Get Up On This with Jensen Karp: Nithya Raman

Nithya Raman

Get Up On This with Jensen Karp: Nithya Raman

Every Wednesday morning Jensen Karp gets us up on something new

February 12, 2020

Every Thursday morning Jensen brings our attention to something that we may not know about yet or something we may have overlooked in the past.

Now it's time to "Get Up On This."

Every week we have Dr. Drew on to talk about various health ailments and the several preventative steps we can take. For years we’ve also joked about his obsession with the homeless problem, but we now know he was just correct predicting an upcoming issue. Now, the homeless populations are no longer located in just Skid Row, Hollywood or at the beaches. We see tent cities everywhere. So Jensen wanted to get up on what regular everyday people can do to help. To help explain what we can do, Jensen brought in a special In-Studio guest, Nithya Raman.

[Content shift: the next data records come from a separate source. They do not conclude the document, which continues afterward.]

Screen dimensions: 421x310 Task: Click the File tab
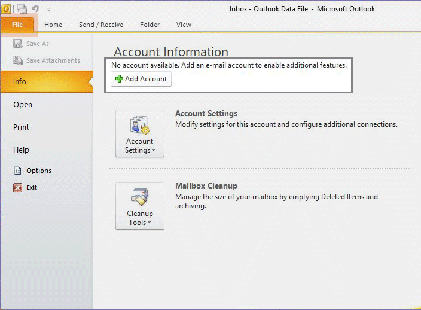(x=17, y=25)
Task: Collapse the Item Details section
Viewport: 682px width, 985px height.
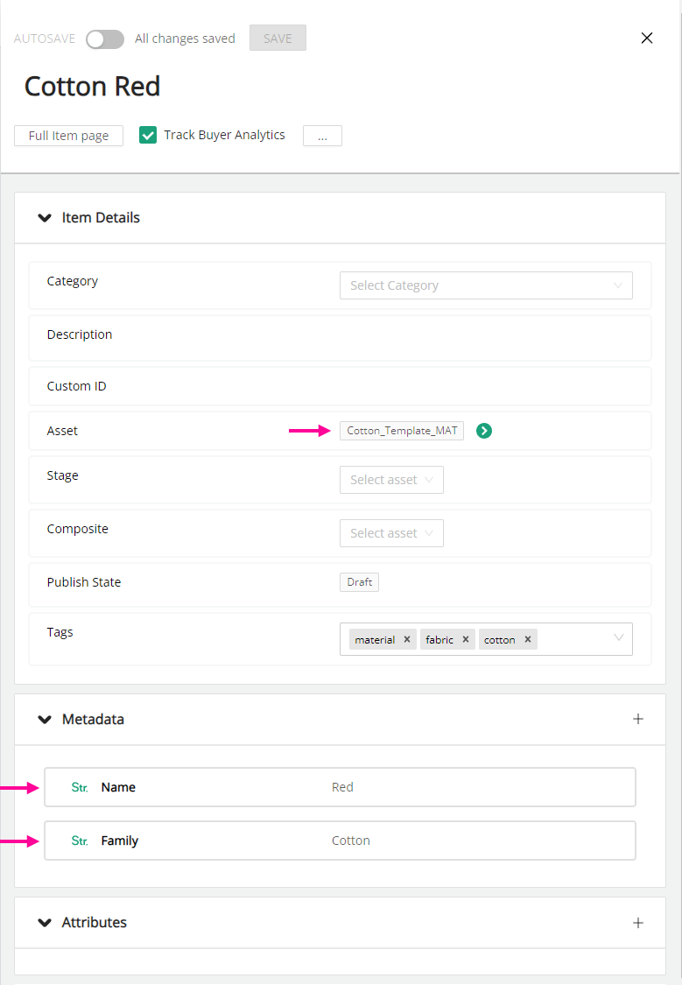Action: (45, 218)
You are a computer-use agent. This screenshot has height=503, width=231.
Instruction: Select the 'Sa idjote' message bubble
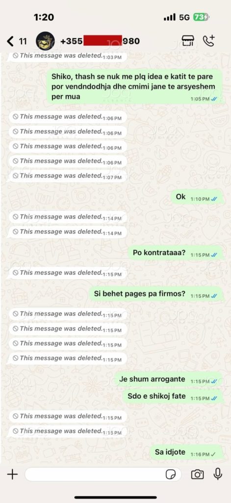(187, 452)
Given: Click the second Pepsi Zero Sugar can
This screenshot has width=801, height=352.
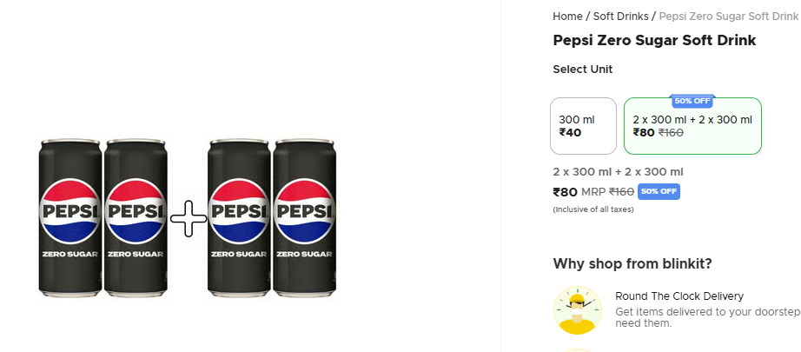Looking at the screenshot, I should click(x=136, y=218).
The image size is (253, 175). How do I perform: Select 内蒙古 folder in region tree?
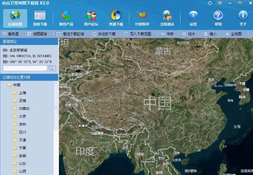24,108
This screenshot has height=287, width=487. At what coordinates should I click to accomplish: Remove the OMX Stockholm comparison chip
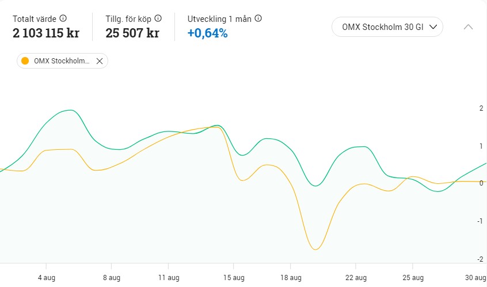click(100, 61)
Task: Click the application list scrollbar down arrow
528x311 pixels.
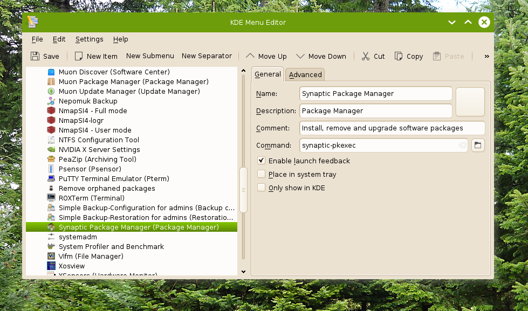Action: tap(243, 272)
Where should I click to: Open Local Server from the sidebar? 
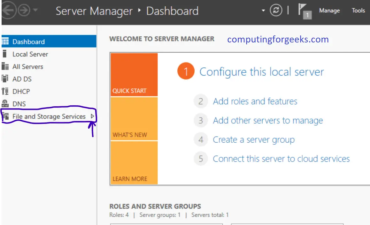pyautogui.click(x=30, y=54)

Nithya Raman is a Harvard and M.I.T. trained City Planner who, if you ask us, is way too smart to be hanging out in our studio. In the past couple of years, Raman has dedicated herself to trying to fix the problem of homelessness. In 2014, Raman worked at Los Angeles City Hall and saw firsthand the number of people experiencing homelessness grow. In just a few years the numbers have gone from 23,000 people in 2014 to 36,000 in 2020.

While working at L.A. City Hall, one of the things that Raman saw was that departments were not working together to end homelessness. She also noticed that money and resources were not being put towards programs, services, and housing that could effectively get people off of the streets permanently. Instead, they were being used on enforcement and putting homeless people in jail. We learned quickly that putting homeless people in jail does not solve the problem because jails are not a permanent home.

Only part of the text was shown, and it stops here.